___ TEXTE ___

Si les malicieux yeux de Babacar Touré s’ouvraient pour quelques minutes sur Ndoumbélane, ne serait-ce que pour capter l’instant qui se joue, on parie bien qu’il n’aurait pas été surpris de ce qu’il verrait. Il verrait sans doute que le redoutable virus qui l’a emporté, il y a un an jour pour jour, est encore là. ‘’Fast and Furious’’, pour reprendre le titre de la célèbre série canadienne. Près de 900 nouvelles contaminations journalières en moyenne, 8 décès par jour, selon les statistiques officielles. Nous savons bien que la situation est de loin plus grave pour un petit pays de moins de 15 millions d’âmes, que les vrais chiffres nous passent sous le nez…

L’ami Babs verrait surtout sur les ‘’sables mouvants’’ de Ndoumbélane, des ‘’monstres’’ beaucoup plus insidieux que la Covid-19. On ne s’en rend sans doute pas suffisamment compte, mais notre pays est devenu comme un conglomérat d’îlots fermés. Les réseaux sociaux donnent une fausse impression d’ouverture, mais en vérité, le cloisonnement est roi. Chaque camp, chaque ‘’ilot’’ utilise ses propres codes, boucle son territoire et refuse l’interaction. La discussion étant le pire ennemi de l’obscurantisme, ces nouveaux censeurs ne vont pas entrer dans le piège mortel de la confrontation d’opinions. Il y a mieux à faire. Il suffit d’indiquer la cible, de la pointer du doigt, pour qu’immédiatement furie et feu s’abattent sur elle. La montée de l’intolérance et le refus de la différence sont, aujourd’hui, les traits dominants de notre société. Cette tendance est, non seulement, alimentée par l’ignorance, mais aussi, elle entretient celle-ci. Comme deux sœurs siamoises.

Que dire de la prise de parole ? N’importe qui peut dire n’importe quoi sur le sujet de son choix. Et lorsque le centre d’intérêt porte sur des questions de santé publique comme c’est le cas avec la Covid-19, bonjour les dégâts. Que n’a-t-on pas entendu à propos de la Covid sur certaines stations FM de la place ? Que la maladie n’existe pas. Qu’elle est une invention des Toubabs dans le but de nous inoculer un produit toxique pour nous effacer de façon méthodique et froide, comme du temps d’Hitler, de la surface de la terre. Bill Gates serait même au cœur du complot mondial contre les populations immunisées d’Afrique.

___ DONNÉES ___

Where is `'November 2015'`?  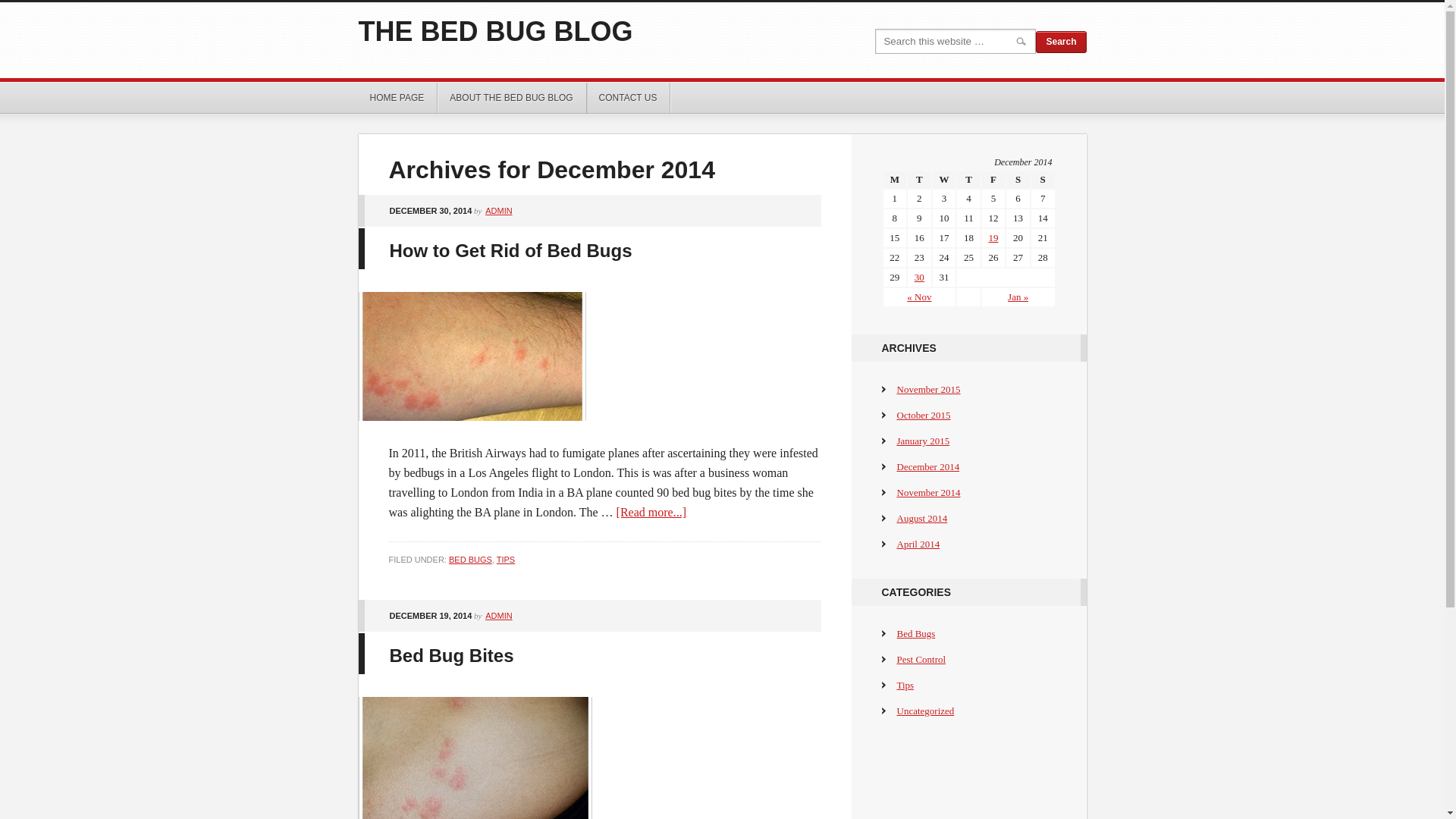 'November 2015' is located at coordinates (927, 388).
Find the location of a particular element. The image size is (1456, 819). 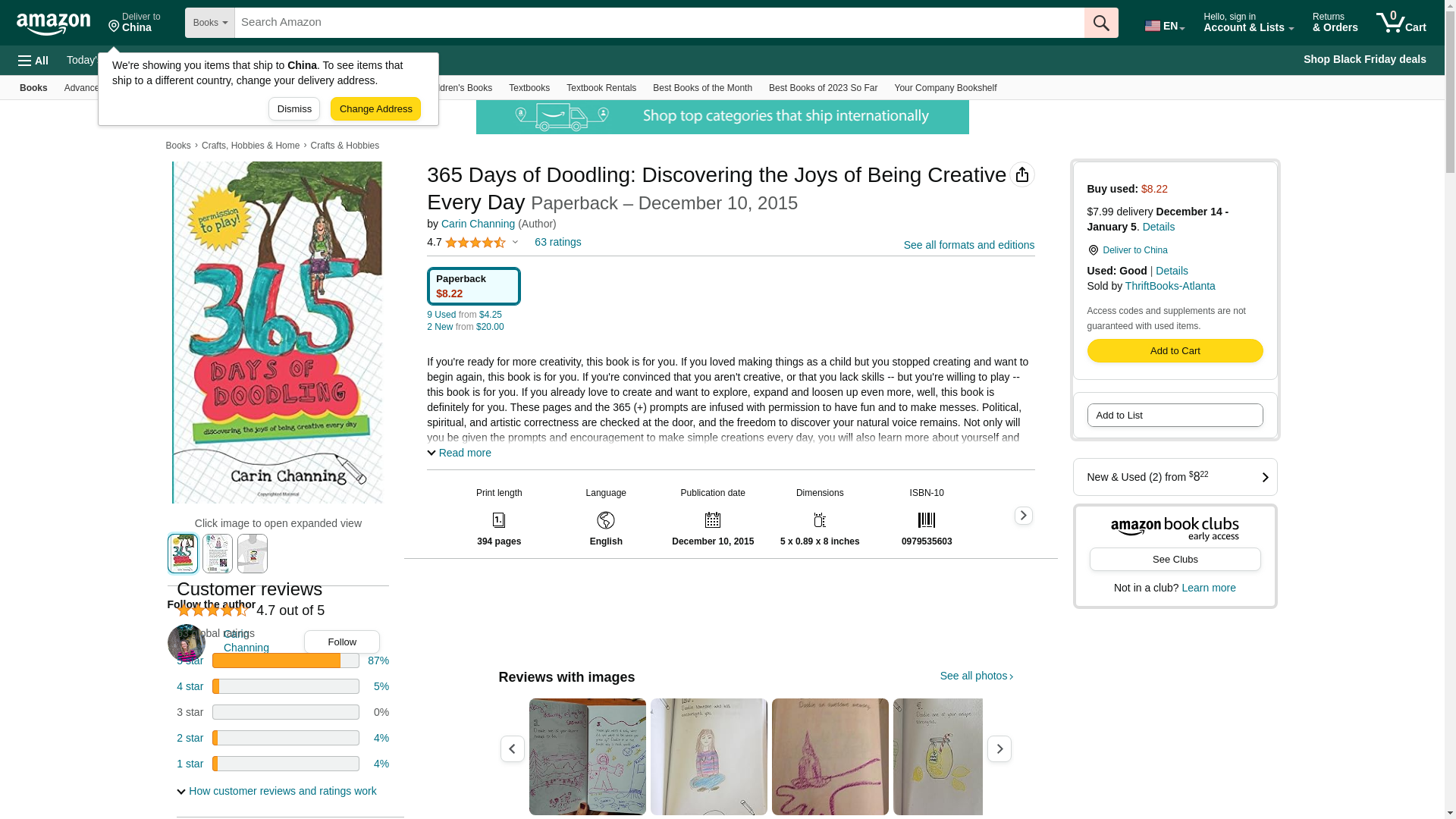

'Follow' is located at coordinates (304, 642).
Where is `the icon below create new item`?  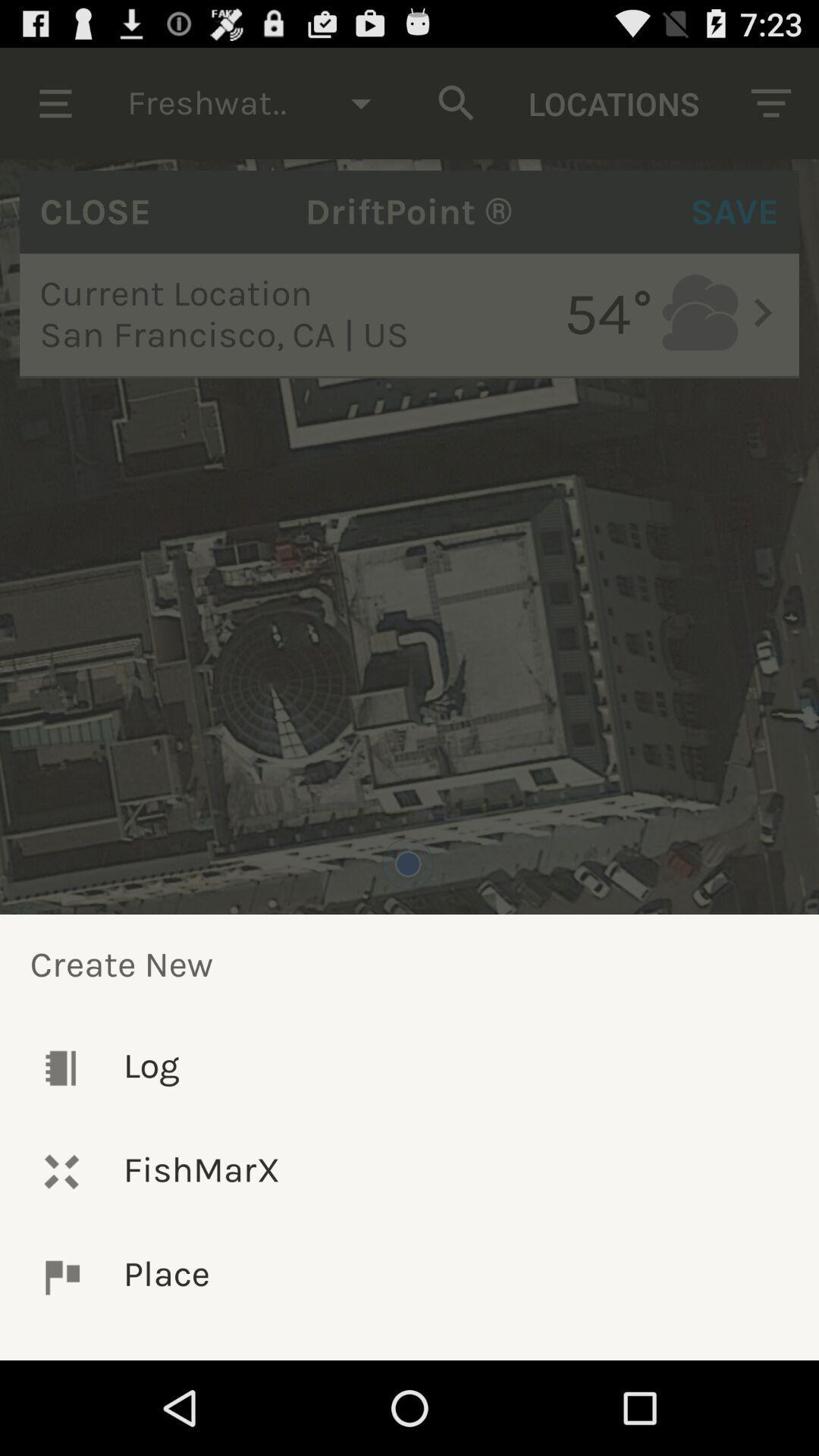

___

*TRAVAIL À FAIRE*:
• a. D'après les statistiques officielles citées dans le texte, combien de décès par jour la Covid-19 provoque-t-elle en moyenne ?
• b. Résumez en quelques phrases le paragraphe du texte qui commence par « Que dire de la prise de parole ? », en conservant ses faits principaux.
Appuyez-vous uniquement sur le texte, sans tenir compte des données.

*CORRIGÉS PROPOSÉS*:
• a. 8 décès par jour.

• b. N'importe qui peut dire n'importe quoi sur n'importe quel sujet, ce qui fait des dégâts quand il s'agit de santé publique, comme avec la Covid-19. Sur certaines stations FM, on a entendu que la maladie n'existe pas, qu'elle a été inventée par les Toubabs pour inoculer un produit toxique afin d'effacer méthodiquement les Africains de la terre, comme du temps d'Hitler, et que Bill Gates serait au cœur d'un complot mondial contre les populations immunisées d'Afrique.